- WHAT IS ASKED: Copy the records word for word, from the line containing "This screenshot has width=416, height=222." through the end of the records. Leave out the pictures.

- GIVEN ENTRIES:
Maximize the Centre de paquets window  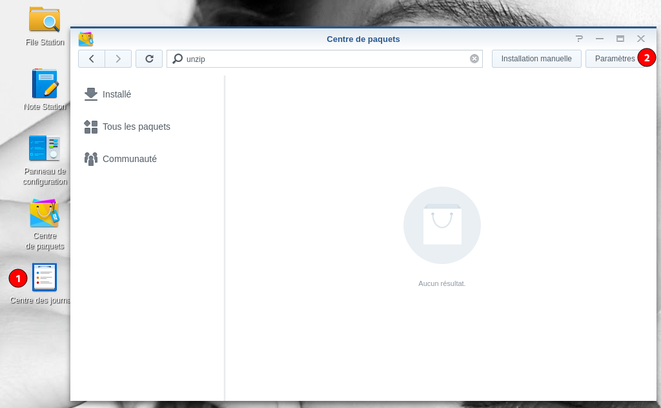point(620,39)
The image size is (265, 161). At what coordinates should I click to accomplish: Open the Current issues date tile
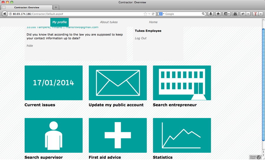point(54,83)

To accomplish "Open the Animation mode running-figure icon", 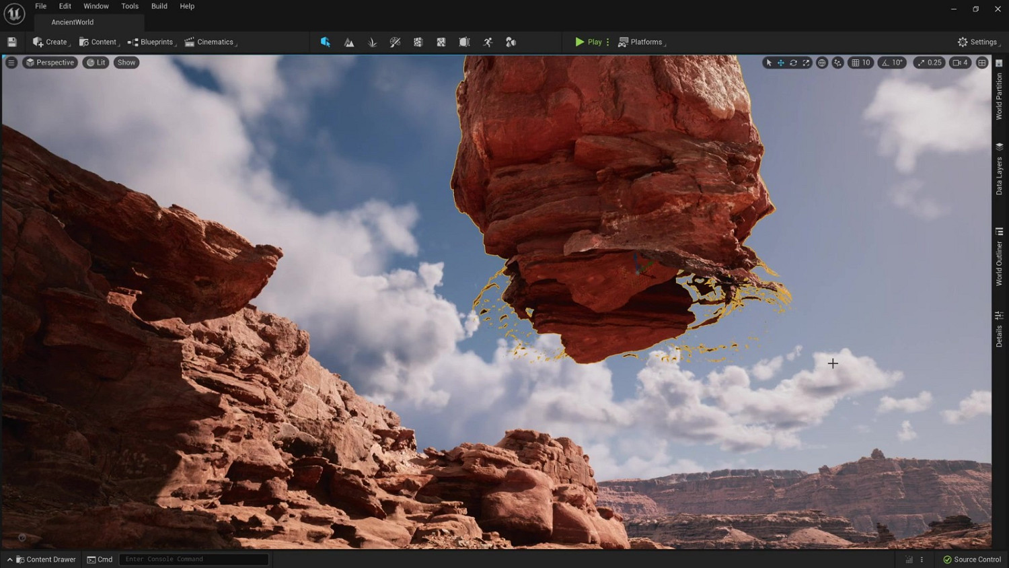I will point(488,42).
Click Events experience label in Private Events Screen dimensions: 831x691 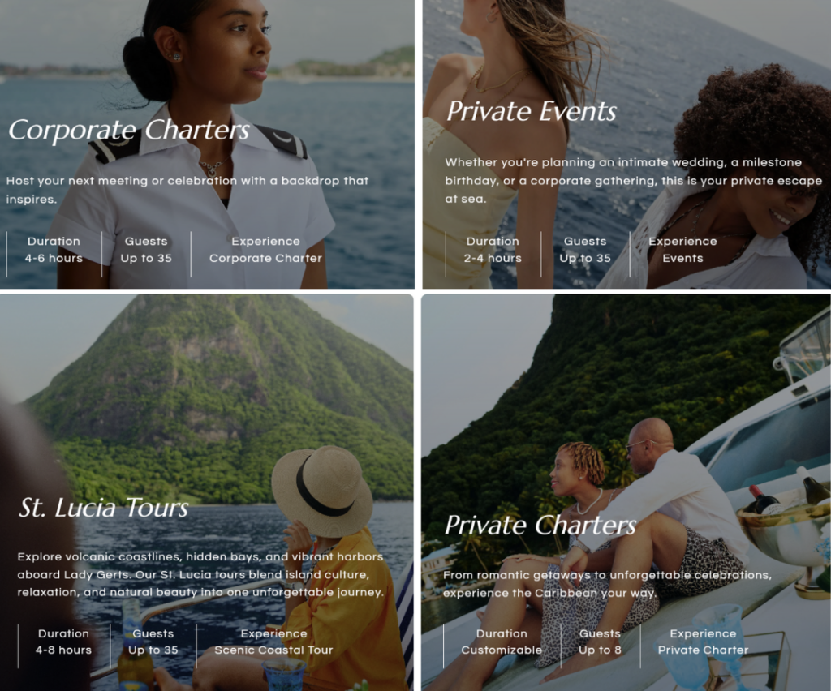point(682,259)
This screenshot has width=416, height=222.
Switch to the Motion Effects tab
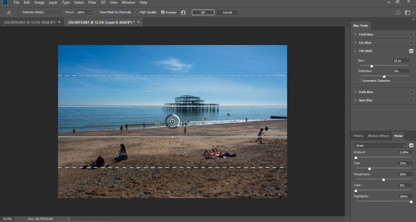click(x=378, y=136)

- EXERCISE RESULT:
This screenshot has width=416, height=222.
Switch to the Motion Effects tab
click(x=378, y=136)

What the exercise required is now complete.